A minor tag searching glitch

First up, I really like minimalist software curiously capable of more than it appears. Taskpaper fits that category. Thank you!

There are situations where searches don’t work with 100% accuracy. Here’s how to replicate that.

Create some tasks and tag with with @ peskyusers. Note that I’m putting a space between @ and peskyusers to avoid creating forum tags.

Start an editor search for not @ peskyusers - all is well (probably).

Now add a blank line under one of those peskusers lines. Put a tab on it, and nothing else, or anything other than than a task. Refresh the search, and the peskyusers task will remain in a not @ peskyusers search.

This may be linked to the logic for tasks and subtasks that don’t all fit a search.

Searching for a tag shows the non-qualifying branches collapsed. Searching for not-tag will include a tagged parent if it has non-tagged subtasks.

The workaround is to keep blank lines blank.

The thing to bear in mind is that the parents and ancestors of matched items are displayed on the screen, with the found items, as outline context.

An editor search:

  • filters down to the matching items,
  • displaying them in full ancestral context.

You can, however, define any kind of customized search-based focus and display pattern, using the scripting API.

https://www.taskpaper.com/guide/reference/scripting/

1 Like

To hide / show the ancestral outline context of matched items, for example, you could assign a keystroke to a toggling script

https://www.taskpaper.com/guide/using-taskpaper/using-scripts.html

of which a draft might look something like:

Click triangle to reveal JS source
(() => {
    'use strict';

    // Toggle the visibility of match ancestors in an
    // Editor Search filtered TaskPaper 3 view.

    // Rob Trew @2020

    // --------- JAVASCRIPT FOR AUTOMATION CONTEXT ---------

    // main :: IO ()
    const main = () => {
        const
            ds = Application('TaskPaper')
            .documents;
        return 0 < ds.length ? (
            ds.at(0).evaluate({
                script: TaskPaperContext.toString(),
                options: {}
            })
        ) : 'No documents open in TaskPaper 3';
    };

    // --------------- TASKPAPER JS CONTEXT ----------------

    // Evaluated in the TaskPaper JS interpreter, rather
    // than the JXA interpreter.
    const TaskPaperContext = (editor, options) => {
        const strPath = editor.itemPathFilter;
        if (!strPath) {
            return 'No path filter applied';
        }
        const
            outline = editor.outline,
            matches = outline.evaluateItemPath(
                strPath
            ),
            visibles = editor.displayedItems,
            legend = visibles.length > matches.length ? (
                'Hide ancestors'
            ) : 'Show ancestors';

        outline.groupUndoAndChanges(() => {
            if (legend.startsWith('Hide')) {
                const matchSet = new Set(matches);

                visibles.forEach(
                    // Hidden unless a direct match.
                    x => !matchSet.has(x) && (
                        editor.forceHidden(x, false)
                    )
                );
            } else {
                // Default view restored.
                editor.itemPathFilter = strPath;
            }
        });
        return legend.startsWith('Hide') ? (
            'Ancestors hidden'
        ) : 'Ancestors shown';
    };

    // main ---
    return main();
})();

As a Keyboard Maestro macro assigned to ⌥F

Hide : Show search match ancestors.kmmacros.zip (10.5 KB)

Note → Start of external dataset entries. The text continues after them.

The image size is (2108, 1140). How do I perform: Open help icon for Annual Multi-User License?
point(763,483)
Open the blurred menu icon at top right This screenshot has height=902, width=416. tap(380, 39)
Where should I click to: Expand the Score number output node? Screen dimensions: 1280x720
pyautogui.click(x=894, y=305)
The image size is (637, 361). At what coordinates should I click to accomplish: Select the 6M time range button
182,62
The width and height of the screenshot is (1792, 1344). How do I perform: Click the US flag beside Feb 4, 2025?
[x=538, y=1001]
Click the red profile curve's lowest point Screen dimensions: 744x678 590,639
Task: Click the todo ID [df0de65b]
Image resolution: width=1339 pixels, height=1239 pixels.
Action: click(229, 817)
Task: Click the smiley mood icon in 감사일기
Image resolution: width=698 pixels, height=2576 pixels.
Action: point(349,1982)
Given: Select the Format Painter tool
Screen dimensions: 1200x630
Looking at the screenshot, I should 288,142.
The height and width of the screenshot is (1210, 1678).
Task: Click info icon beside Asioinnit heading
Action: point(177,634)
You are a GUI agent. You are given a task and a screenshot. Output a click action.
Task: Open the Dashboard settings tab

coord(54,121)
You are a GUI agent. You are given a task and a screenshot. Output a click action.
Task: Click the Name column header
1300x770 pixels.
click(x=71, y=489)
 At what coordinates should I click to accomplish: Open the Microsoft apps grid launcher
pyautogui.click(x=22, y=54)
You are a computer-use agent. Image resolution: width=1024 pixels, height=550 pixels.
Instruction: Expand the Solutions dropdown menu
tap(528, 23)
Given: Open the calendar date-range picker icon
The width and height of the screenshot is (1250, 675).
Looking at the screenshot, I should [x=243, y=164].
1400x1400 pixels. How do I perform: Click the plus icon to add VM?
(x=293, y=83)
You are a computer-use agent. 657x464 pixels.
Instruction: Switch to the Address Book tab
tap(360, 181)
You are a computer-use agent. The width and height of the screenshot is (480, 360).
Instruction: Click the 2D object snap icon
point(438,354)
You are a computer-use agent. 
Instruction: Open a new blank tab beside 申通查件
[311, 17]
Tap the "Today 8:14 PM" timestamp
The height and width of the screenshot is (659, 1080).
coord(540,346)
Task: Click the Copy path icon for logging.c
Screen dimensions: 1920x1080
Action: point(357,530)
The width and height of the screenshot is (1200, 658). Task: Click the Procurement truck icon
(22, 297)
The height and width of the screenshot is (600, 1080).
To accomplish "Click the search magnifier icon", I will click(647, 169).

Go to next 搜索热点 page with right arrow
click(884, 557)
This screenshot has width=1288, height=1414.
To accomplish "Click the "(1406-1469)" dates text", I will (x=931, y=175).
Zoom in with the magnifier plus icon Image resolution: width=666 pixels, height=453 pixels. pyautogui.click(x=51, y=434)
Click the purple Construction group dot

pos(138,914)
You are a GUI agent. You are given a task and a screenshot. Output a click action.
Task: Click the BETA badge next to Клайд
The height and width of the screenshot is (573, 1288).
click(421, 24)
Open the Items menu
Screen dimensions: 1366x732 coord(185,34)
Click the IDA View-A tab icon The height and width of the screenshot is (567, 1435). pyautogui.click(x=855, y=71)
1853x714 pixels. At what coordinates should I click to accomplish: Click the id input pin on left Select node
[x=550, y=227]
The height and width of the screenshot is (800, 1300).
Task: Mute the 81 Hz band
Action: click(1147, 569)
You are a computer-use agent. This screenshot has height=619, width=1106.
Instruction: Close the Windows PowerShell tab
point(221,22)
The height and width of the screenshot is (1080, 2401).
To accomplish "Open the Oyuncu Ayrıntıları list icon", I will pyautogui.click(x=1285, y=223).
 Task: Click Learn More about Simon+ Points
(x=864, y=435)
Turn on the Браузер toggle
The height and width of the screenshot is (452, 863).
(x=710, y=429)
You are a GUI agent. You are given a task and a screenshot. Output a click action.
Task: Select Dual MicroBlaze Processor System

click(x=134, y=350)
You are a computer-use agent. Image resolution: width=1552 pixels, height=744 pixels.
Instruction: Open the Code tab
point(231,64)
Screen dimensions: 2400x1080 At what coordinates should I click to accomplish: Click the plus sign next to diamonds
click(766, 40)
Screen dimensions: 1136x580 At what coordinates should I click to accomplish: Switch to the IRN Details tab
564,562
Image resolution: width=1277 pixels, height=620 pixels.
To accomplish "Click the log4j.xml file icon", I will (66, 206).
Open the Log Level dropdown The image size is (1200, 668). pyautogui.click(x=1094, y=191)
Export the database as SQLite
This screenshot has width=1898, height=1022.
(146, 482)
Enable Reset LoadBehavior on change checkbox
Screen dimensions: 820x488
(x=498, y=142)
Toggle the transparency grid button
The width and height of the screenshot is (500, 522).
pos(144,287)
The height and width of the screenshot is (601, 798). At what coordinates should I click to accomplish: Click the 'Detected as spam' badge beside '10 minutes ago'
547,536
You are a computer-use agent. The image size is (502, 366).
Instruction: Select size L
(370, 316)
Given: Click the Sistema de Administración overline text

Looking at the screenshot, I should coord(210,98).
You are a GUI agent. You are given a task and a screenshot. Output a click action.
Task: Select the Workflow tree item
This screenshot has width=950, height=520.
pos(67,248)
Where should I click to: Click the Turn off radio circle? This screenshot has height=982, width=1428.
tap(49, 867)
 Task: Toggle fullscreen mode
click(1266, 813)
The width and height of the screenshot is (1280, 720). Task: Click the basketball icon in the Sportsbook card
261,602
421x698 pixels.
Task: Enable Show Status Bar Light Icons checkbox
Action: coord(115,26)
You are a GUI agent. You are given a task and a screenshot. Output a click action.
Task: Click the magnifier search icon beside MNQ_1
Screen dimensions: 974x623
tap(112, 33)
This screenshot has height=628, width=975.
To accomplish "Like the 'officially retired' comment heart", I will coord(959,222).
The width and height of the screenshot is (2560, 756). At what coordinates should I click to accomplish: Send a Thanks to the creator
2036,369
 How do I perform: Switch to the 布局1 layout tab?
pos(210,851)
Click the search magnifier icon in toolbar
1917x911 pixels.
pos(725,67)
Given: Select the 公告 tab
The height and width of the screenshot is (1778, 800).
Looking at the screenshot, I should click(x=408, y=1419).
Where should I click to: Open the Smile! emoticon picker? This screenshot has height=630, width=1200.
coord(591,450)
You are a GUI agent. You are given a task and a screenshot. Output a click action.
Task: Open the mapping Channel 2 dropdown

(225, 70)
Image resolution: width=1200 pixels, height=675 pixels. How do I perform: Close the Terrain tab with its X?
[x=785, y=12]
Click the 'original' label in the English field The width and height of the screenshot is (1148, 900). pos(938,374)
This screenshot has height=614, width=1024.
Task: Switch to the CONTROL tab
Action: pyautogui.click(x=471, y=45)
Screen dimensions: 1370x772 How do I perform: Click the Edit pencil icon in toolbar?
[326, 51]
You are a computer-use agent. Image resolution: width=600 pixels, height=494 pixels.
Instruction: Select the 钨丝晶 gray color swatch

Nice! Thank you for the time you took. Learning Javascript is a priority right now. I have uses for it in Taskpaper and I also want to be able to get more out of Tap Forms, another Javascript-enabled application.

Your example is yet more learning material for me as well as an answer to my quibble.

Another complication in determining if something is a descendent or sibling of an item is blank lines embedded to break a comment into paragraphs. The blank lines in that case should be considered part of a single comment.

Not sure what that is exactly in your usage – TaskPaper is an outliner, and the central model is a set of relationships between \n delimited lines.

Part of its beauty, and the enormously varied range of ways in which it used, is that the model is kept very clean and very simple. There is only one way to group lines (or nodes or items to use the terminology of the API) – you make them children of a common parent.

(that may suggest a way of representing the comment entity in your particular workflow – a comment child line, with a set of its own children).

Experimenting with the Scripting API is a good way to build intuition about the architecture and how to work with it.